Gladiador II, através de um roteiro repleto de artifícios óbvios para seu desenvolvimento, é uma obra que exalta heróis privilegiados, de moral irrepreensível, em períodos históricos escravocratas. Assume um lado caricato e até fantasioso que, por si só, manteriam o filme numa cafonice e previsibilidade intencionais que o levariam para um lado interessante e que divertiria por seus absurdos. Nas lutas, insere animais de origem duvidosa, como babuínos meio vampirescos, meio lobisomens, e tubarões em plena arena, criados por um CGI que não intenciona qualquer naturalidade, que de tão bizarros trazem uma atmosfera brega e um tanto cômica, mas que é quebrada pela predominância de uma seriedade e heroicidade que o filme busca manter. Essa dualidade soa como uma dança um tanto desequilibrada entre seus abusos e sua sobriedade. 

Ao não assumir completamente a insanidade que propõe, Gladiador II causa não só o já destacado desequilíbrio estilístico, mas, consequentemente, uma notória discrepância nos tons de atuação, algo que oscila entre a loucura e o heroísmo exacerbado que não consegue encontrar um ponto unificador. Até Denzel Washington, cuja interpretação relaxada e fluída lhe é tão característica, soa um tanto desconfortável, e ainda assim, ele é o que ali há de melhor, tanto pela qualidade usual de seu trabalho, como por desempenhar o personagem mais interessante do longa.

Para além de toda bagunça de tons e da total falta de interesse de Ridley Scott em imprimir novas roupagens a uma narrativa ressuscitada depois de 20 anos, o que mais incomoda em Gladiador II, e que causa a impressão de que estamos assistindo a uma obra ultrapassada, é sua insistente moralidade. Se o personagem de Paul Mescal começa como Hanno, um soldado que é escravizado e precisa lutar por sua liberdade, logo depois abandona toda sua revolta para assumir-se Lucius, o herdeiro legítimo do Império Romano, o salvador que tirará o povo faminto das mãos dos tiranos afeminados (muito problemático como ele trata a sexualidade dos irmãos como doença). O diretor deixa claro que os espaços de poder só são ocupados por aqueles que já detém o direito sanguíneo de ocupá-los, pelos privilegiados que precisam recordar seus privilégios. Se havia qualquer esperança de revolução no personagem de Washington, ele mesmo ex-escravizado ascendido aos postos de comando, Scott o coloca justamente como o oposto do herói, exterminando qualquer possibilidade palpável de mudanças governamentais ou de elevação de classe social.  
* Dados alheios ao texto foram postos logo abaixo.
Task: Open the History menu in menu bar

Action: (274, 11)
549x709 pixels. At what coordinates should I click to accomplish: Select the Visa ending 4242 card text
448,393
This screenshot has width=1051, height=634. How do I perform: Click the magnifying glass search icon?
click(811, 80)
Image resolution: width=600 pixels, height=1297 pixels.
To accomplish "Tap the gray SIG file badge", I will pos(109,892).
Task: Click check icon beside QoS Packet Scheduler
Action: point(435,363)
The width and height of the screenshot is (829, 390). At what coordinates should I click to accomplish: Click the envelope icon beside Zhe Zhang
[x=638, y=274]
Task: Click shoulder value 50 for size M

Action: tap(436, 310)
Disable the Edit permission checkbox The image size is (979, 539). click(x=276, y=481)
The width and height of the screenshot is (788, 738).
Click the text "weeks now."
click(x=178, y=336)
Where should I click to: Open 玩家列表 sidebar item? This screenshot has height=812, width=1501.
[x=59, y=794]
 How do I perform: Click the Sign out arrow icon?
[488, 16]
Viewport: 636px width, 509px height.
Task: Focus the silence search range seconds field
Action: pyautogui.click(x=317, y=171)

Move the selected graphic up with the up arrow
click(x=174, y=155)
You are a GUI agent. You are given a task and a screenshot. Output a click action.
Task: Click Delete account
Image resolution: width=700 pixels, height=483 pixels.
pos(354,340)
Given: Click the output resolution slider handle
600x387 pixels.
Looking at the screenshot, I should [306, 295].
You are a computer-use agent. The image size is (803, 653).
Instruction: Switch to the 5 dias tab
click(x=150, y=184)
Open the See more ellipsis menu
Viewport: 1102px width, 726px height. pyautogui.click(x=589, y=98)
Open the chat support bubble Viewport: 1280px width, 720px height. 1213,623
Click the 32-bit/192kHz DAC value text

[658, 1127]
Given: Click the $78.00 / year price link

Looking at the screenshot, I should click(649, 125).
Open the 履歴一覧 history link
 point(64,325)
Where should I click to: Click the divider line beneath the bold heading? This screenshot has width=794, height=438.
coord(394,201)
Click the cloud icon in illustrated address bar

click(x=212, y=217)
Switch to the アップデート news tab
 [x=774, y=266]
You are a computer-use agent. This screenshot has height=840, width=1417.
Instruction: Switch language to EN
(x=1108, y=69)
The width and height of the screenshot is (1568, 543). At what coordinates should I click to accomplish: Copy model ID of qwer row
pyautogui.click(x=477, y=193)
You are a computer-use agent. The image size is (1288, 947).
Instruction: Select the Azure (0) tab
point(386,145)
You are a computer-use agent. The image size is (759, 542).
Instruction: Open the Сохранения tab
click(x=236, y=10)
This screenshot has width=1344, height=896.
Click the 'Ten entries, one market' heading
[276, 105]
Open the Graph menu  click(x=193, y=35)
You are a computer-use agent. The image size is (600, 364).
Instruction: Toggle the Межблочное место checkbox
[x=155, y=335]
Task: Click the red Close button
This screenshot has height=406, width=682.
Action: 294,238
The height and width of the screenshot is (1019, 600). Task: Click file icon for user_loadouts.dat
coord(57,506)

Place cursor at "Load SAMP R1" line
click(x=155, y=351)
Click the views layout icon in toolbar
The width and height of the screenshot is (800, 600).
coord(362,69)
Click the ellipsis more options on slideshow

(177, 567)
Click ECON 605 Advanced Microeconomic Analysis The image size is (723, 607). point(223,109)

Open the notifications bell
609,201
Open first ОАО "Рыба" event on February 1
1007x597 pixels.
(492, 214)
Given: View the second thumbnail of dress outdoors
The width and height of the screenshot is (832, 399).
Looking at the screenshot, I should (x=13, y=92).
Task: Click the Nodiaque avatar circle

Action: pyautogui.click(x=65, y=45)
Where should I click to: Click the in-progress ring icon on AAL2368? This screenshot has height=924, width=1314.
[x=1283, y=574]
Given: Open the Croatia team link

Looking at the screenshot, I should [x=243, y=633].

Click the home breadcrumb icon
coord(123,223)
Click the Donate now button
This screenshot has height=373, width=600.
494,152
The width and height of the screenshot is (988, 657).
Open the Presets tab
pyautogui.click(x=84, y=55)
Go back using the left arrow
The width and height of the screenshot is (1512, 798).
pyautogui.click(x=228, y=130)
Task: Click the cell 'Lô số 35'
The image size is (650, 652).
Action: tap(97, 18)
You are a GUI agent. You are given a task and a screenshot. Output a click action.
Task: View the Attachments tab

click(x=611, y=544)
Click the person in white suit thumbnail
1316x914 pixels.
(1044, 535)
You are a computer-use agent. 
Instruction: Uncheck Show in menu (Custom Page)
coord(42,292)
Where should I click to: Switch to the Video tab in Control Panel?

Levar-se a sério demais e ao mesmo tempo reforçar piadas estereotipadas e no mínimo, complicadas – a imitação de macacos na presença de atores negros, por mais que direcionada ao personagem de Paul Mescal, soa racista – causam desconforto imediato e estranheza no pior dos sentidos, o que só colabora para que a ausência de unicidade do filme se sobressaia. Tudo parece um grande capricho de um diretor poderoso e privilegiado o suficiente para construir universos por ele idealizados. Embora grandioso e abastado, recheado de estímulos de violência e jornadas de redenção, Gladiador II esbanja tudo em excesso, quer comunicar muito, sem ter, de fato, nada de interessante a nos mostrar. É apenas um filme embaraçoso, sem vida e sem alma.